══ Given data ══

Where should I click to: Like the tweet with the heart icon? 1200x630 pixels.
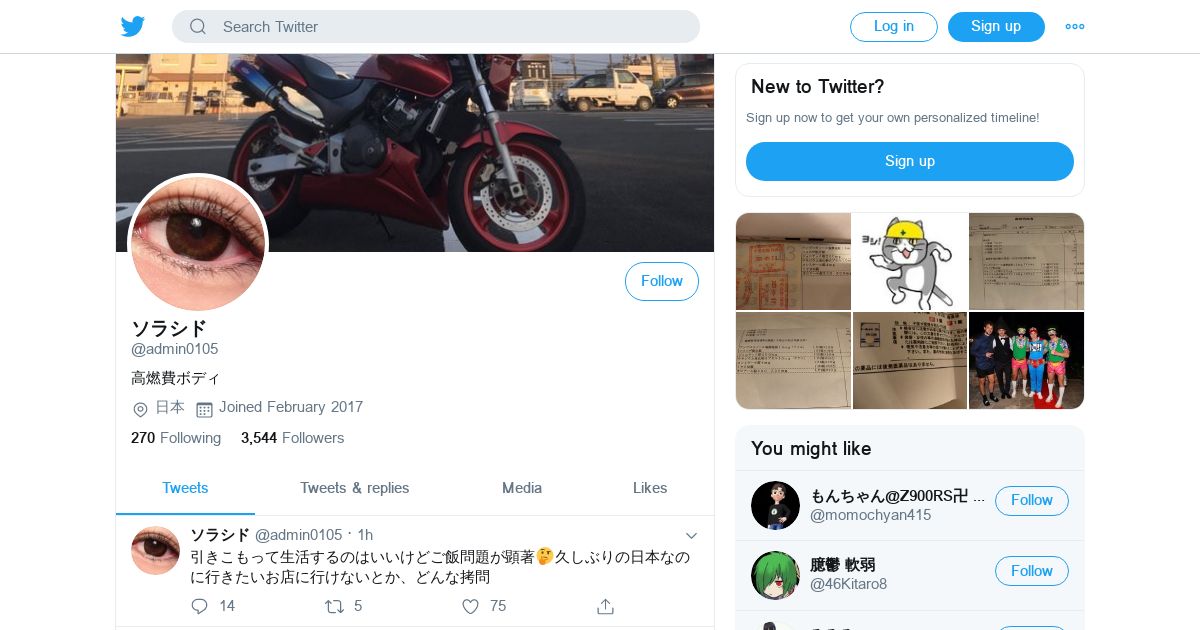tap(470, 606)
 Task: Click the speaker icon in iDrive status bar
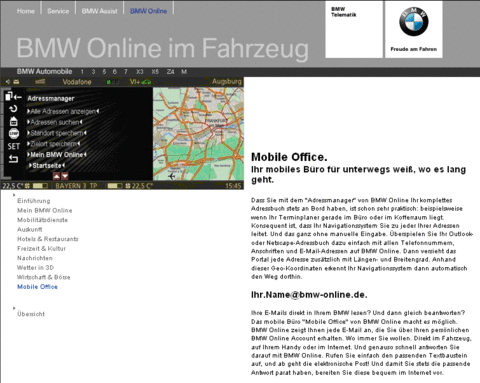pos(8,82)
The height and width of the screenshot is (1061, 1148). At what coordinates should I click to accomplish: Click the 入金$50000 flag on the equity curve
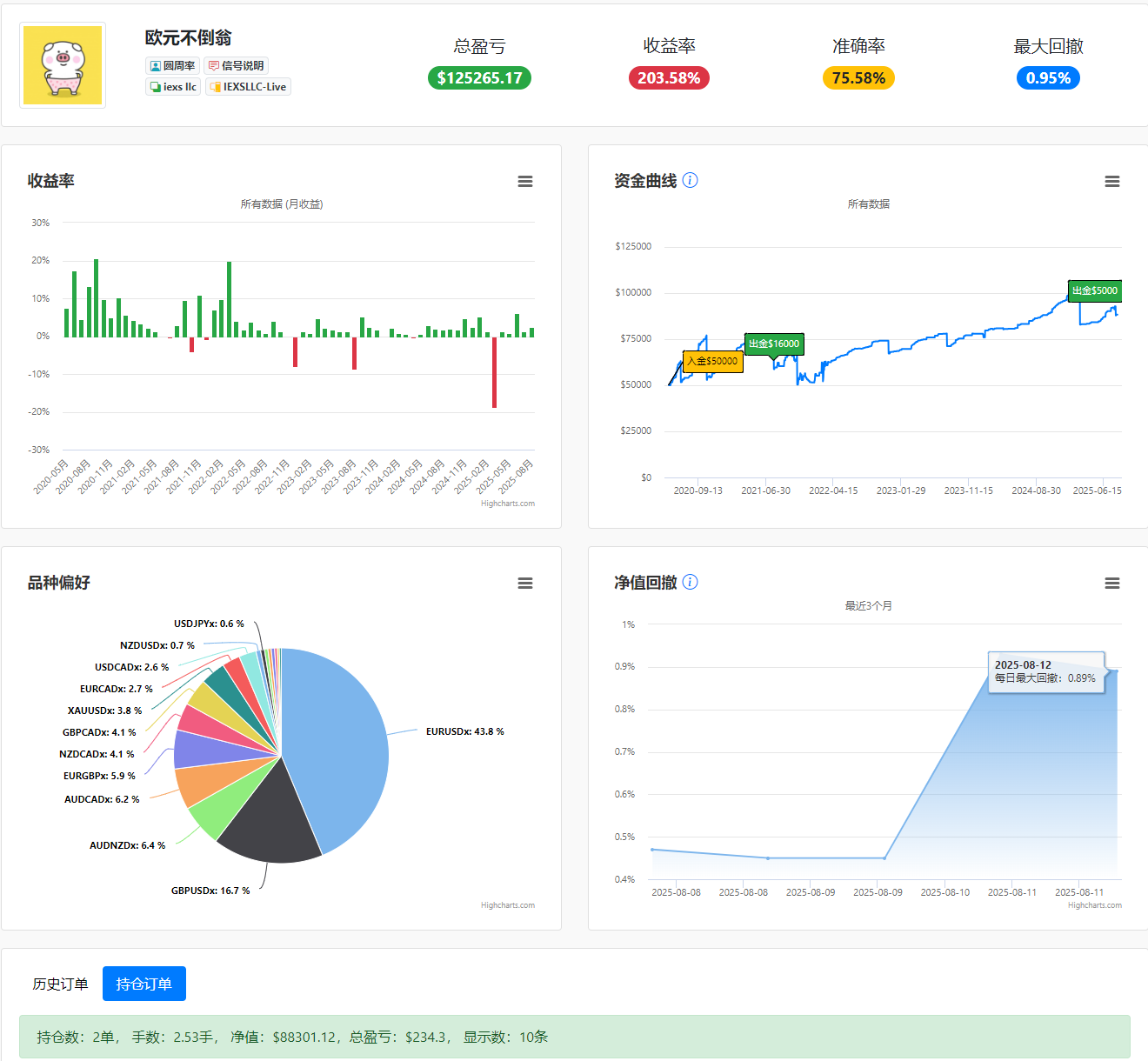[713, 361]
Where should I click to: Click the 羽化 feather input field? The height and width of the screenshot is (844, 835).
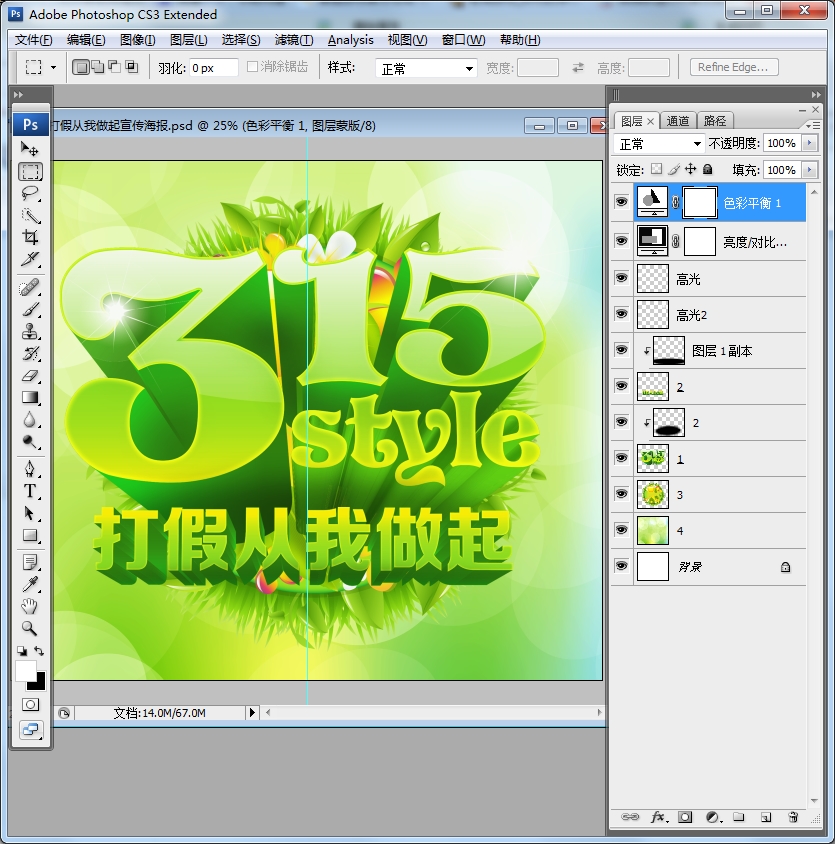213,68
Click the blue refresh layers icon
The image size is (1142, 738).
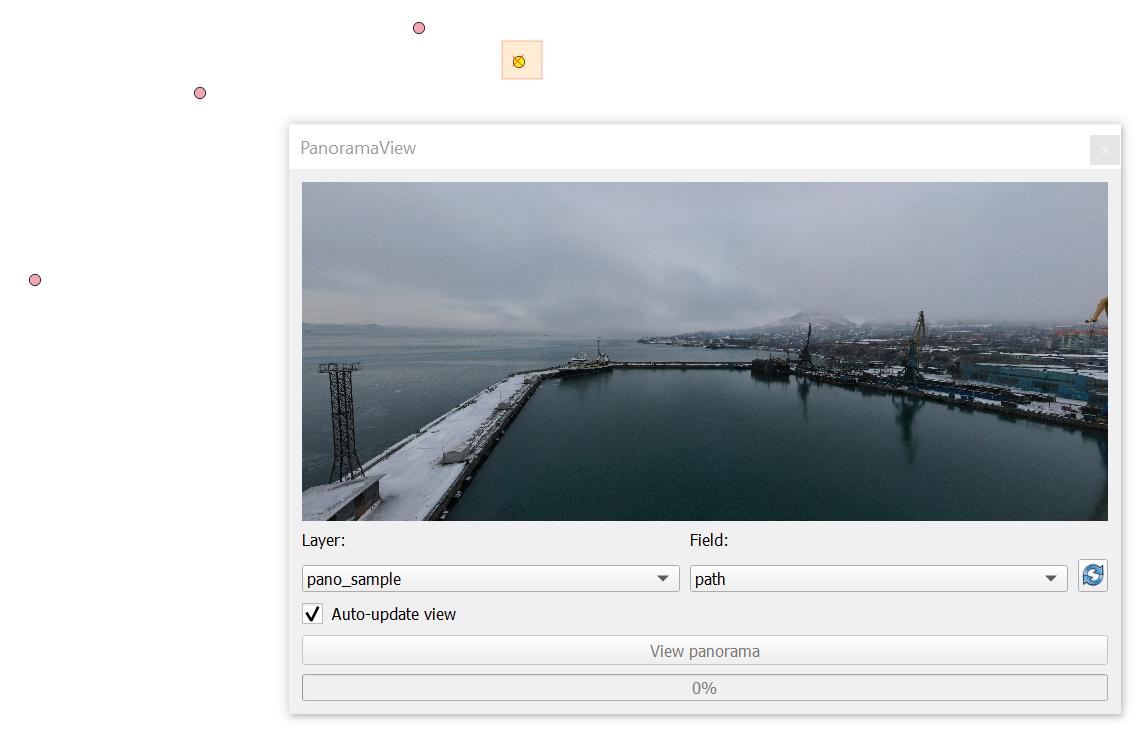point(1092,575)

═══

Please repeat every record above exactly, leaving the pictures out.

**Task result**
Where should I click to: Like the tweet with the heart icon? 1200x630 pixels.
tap(470, 606)
 Task: Click the speaker icon in iDrive status bar
pos(8,82)
The height and width of the screenshot is (1061, 1148). At what coordinates should I click to accomplish: Click the 入金$50000 flag on the equity curve
[713, 361]
Where should I click to: Click the 羽化 feather input field? The height and width of the screenshot is (844, 835).
213,68
Click the blue refresh layers icon
The image size is (1142, 738).
point(1092,575)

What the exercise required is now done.